Dataset entries
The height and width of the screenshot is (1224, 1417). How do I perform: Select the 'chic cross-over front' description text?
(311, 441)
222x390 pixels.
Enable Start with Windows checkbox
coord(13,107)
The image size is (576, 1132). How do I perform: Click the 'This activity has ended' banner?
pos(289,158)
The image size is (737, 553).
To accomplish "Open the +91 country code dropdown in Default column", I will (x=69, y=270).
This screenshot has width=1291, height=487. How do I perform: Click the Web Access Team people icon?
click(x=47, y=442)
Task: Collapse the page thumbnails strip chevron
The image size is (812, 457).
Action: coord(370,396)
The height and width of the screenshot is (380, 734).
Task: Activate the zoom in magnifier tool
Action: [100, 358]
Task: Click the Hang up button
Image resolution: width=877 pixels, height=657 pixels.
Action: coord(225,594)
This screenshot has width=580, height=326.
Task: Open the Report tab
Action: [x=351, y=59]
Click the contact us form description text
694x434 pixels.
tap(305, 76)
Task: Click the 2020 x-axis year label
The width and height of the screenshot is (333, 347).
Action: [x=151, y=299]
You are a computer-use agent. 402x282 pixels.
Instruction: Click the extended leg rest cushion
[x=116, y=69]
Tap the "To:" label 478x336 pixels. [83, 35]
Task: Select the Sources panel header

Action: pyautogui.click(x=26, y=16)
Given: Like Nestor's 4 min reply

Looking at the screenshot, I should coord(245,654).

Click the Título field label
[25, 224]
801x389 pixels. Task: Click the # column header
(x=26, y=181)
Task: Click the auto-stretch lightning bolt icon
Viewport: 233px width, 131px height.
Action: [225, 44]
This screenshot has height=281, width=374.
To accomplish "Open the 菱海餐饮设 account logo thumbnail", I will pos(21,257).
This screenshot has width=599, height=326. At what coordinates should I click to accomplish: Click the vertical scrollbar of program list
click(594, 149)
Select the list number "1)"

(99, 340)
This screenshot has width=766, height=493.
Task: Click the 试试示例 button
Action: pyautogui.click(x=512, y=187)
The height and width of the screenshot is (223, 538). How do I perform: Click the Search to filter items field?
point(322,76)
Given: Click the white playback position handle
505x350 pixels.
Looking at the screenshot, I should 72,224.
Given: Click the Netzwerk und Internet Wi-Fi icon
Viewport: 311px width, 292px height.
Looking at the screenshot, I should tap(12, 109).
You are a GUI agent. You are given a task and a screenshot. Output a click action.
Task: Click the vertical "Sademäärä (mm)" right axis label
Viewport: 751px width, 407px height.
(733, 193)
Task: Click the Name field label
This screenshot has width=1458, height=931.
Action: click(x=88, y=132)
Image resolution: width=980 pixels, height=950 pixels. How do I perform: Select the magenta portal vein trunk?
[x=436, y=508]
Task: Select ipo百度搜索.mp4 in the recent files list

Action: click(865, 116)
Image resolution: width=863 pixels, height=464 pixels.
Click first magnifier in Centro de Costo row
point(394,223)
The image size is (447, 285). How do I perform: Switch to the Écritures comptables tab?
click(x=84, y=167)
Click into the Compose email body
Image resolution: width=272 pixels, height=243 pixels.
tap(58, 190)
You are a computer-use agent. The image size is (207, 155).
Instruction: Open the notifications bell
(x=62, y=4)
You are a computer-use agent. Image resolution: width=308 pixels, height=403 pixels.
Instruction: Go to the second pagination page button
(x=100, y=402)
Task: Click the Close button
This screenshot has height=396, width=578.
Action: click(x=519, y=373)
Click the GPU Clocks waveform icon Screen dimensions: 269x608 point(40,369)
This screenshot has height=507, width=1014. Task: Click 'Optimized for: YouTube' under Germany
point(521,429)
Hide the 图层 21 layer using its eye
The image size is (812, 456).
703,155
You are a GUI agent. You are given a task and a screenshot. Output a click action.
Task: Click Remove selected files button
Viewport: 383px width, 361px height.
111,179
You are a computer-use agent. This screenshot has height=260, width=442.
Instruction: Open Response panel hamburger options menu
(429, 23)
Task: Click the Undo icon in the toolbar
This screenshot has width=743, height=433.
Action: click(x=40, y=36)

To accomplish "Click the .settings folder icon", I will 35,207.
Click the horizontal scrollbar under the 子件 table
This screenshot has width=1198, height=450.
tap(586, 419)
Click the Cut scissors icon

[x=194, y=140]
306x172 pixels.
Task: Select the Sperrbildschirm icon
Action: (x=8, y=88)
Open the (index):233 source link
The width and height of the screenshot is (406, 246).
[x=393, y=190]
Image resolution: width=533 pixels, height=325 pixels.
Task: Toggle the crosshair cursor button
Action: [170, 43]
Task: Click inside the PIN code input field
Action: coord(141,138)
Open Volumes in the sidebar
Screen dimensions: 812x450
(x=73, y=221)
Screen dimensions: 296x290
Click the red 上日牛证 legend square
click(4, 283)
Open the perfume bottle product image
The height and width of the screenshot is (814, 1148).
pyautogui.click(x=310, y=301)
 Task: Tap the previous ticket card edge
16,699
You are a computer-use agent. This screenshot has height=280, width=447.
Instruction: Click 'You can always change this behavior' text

**YOUR OBJECTIVE**
Beginning with the top line of the data above, output every line exactly until the one that contains "Task: Click the Hang up button", and include that one too.

**WRITTEN RESPONSE**
The height and width of the screenshot is (1224, 1417). How do I perform: Select the 'chic cross-over front' description text?
(311, 441)
222x390 pixels.
Enable Start with Windows checkbox
coord(13,107)
The image size is (576, 1132). How do I perform: Click the 'This activity has ended' banner?
pos(289,158)
The image size is (737, 553).
To accomplish "Open the +91 country code dropdown in Default column", I will (x=69, y=270).
This screenshot has width=1291, height=487. How do I perform: Click the Web Access Team people icon?
click(x=47, y=442)
Task: Collapse the page thumbnails strip chevron
The image size is (812, 457).
Action: coord(370,396)
The height and width of the screenshot is (380, 734).
Task: Activate the zoom in magnifier tool
Action: [100, 358]
Task: Click the Hang up button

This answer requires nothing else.